Top of DATA

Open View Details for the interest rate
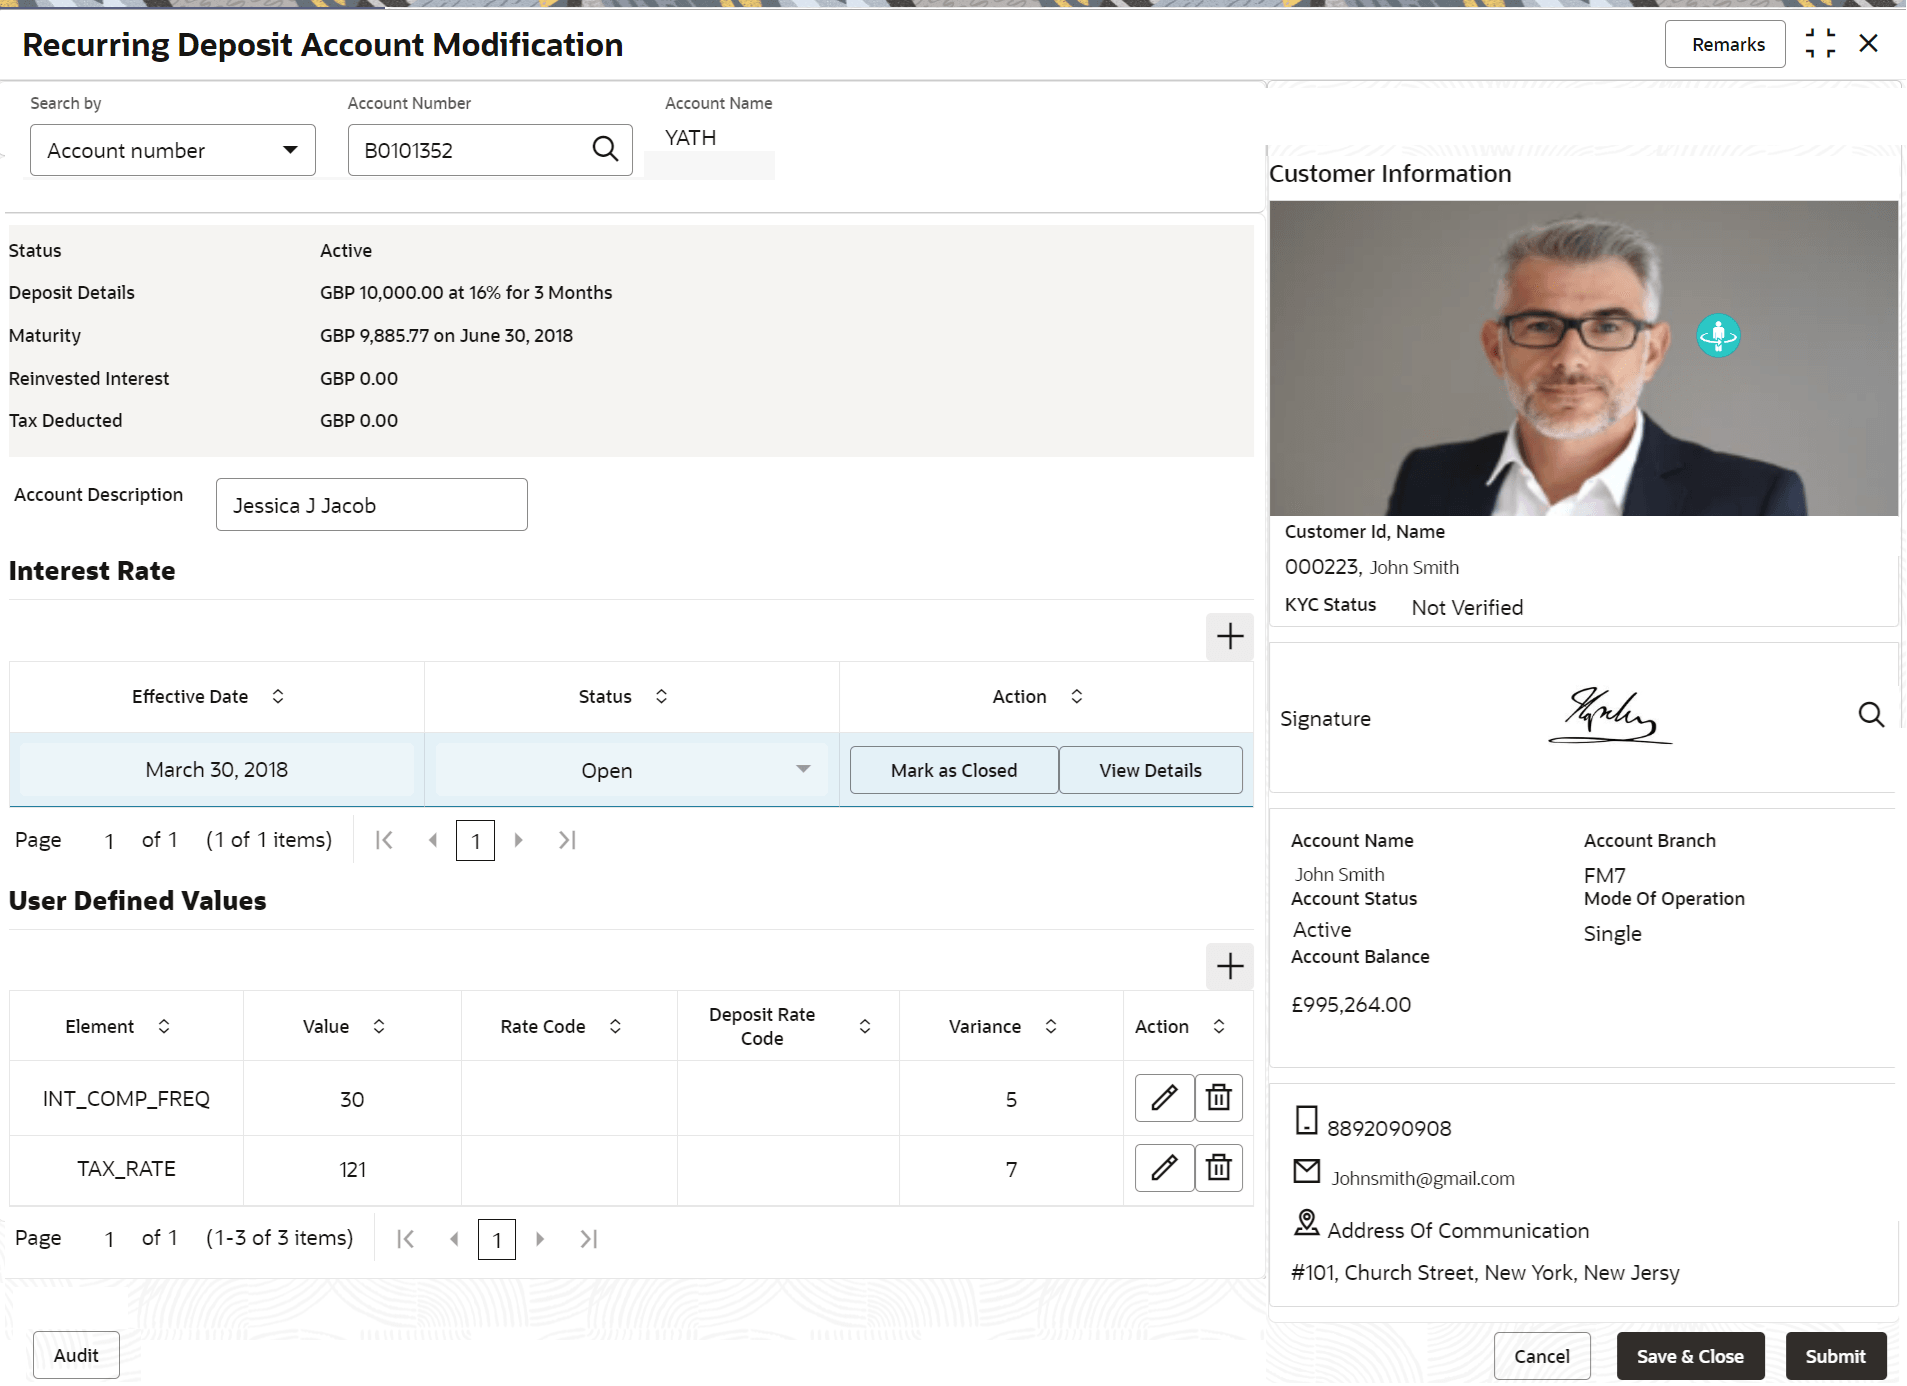pyautogui.click(x=1150, y=770)
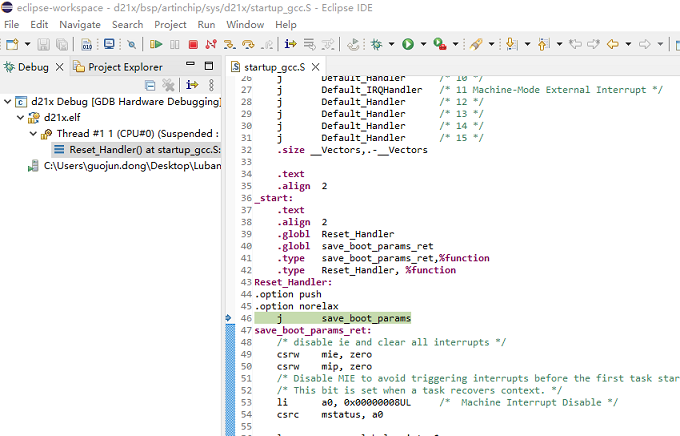Click the Suspend pause icon

click(x=175, y=44)
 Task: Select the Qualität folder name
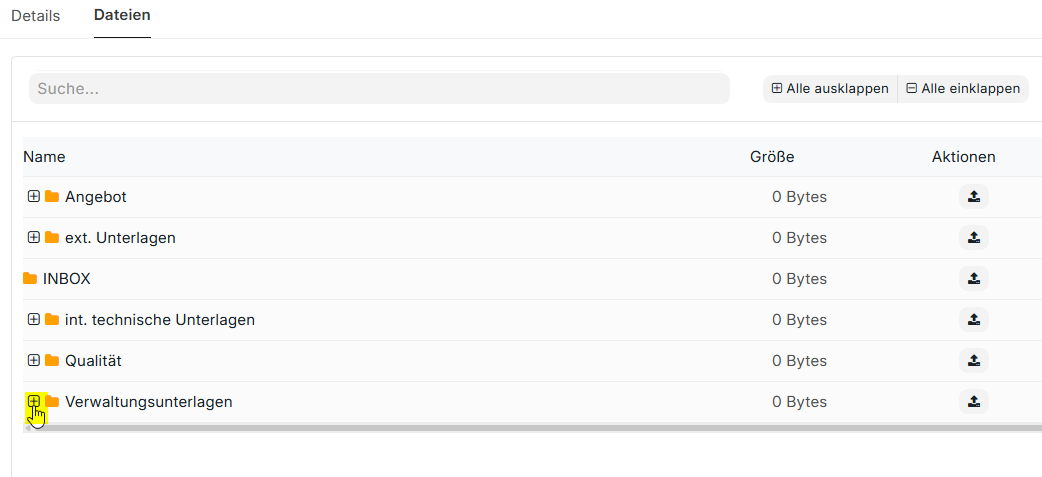(x=93, y=360)
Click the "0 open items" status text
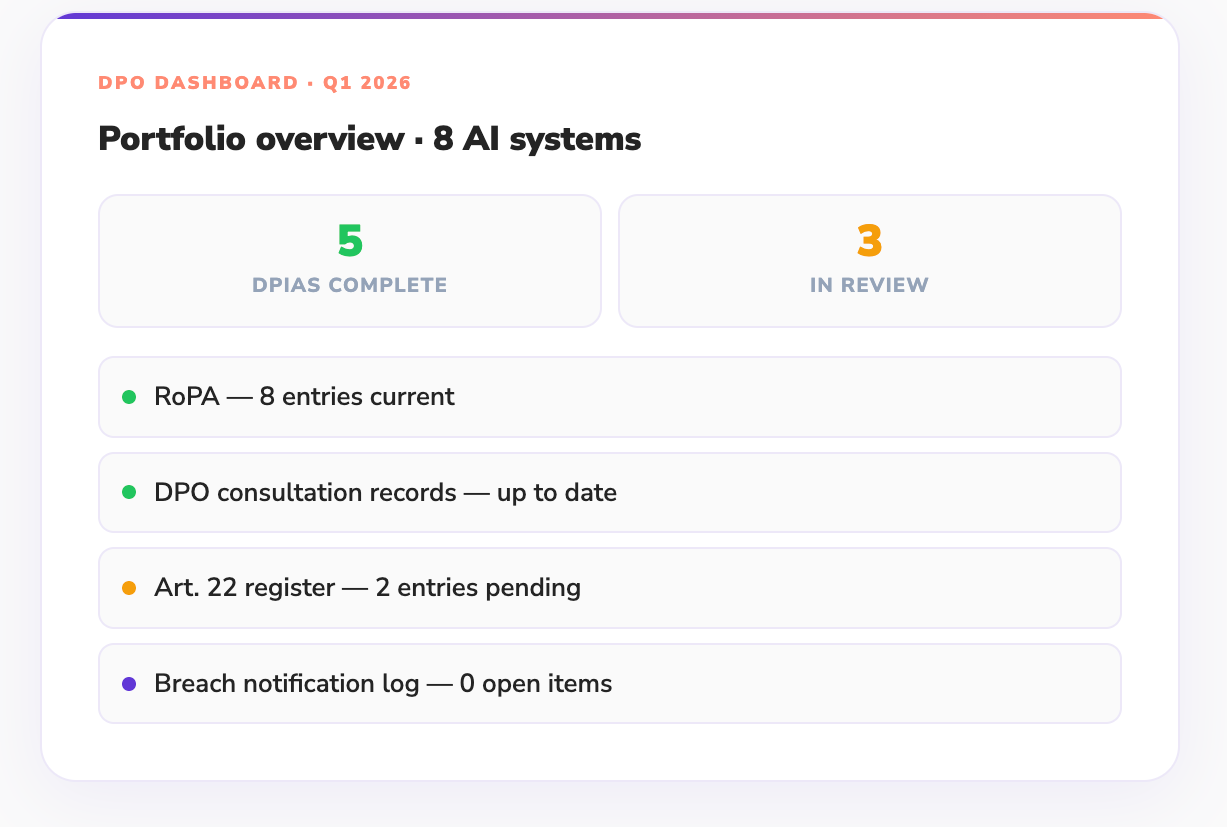The height and width of the screenshot is (827, 1227). tap(535, 684)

Bottom of DATA

● **EXERCISE INSTRUCTIONS**: Your answer must be an exact copy of the records above, with every picture left out.

● **ANSWER TO THIS TASK**:
Open View Details for the interest rate
pyautogui.click(x=1150, y=770)
Click the Suspend pause icon

click(x=175, y=44)
 Task: Select the Qualität folder name
(x=93, y=360)
Click the "0 open items" status text
The height and width of the screenshot is (827, 1227). tap(535, 684)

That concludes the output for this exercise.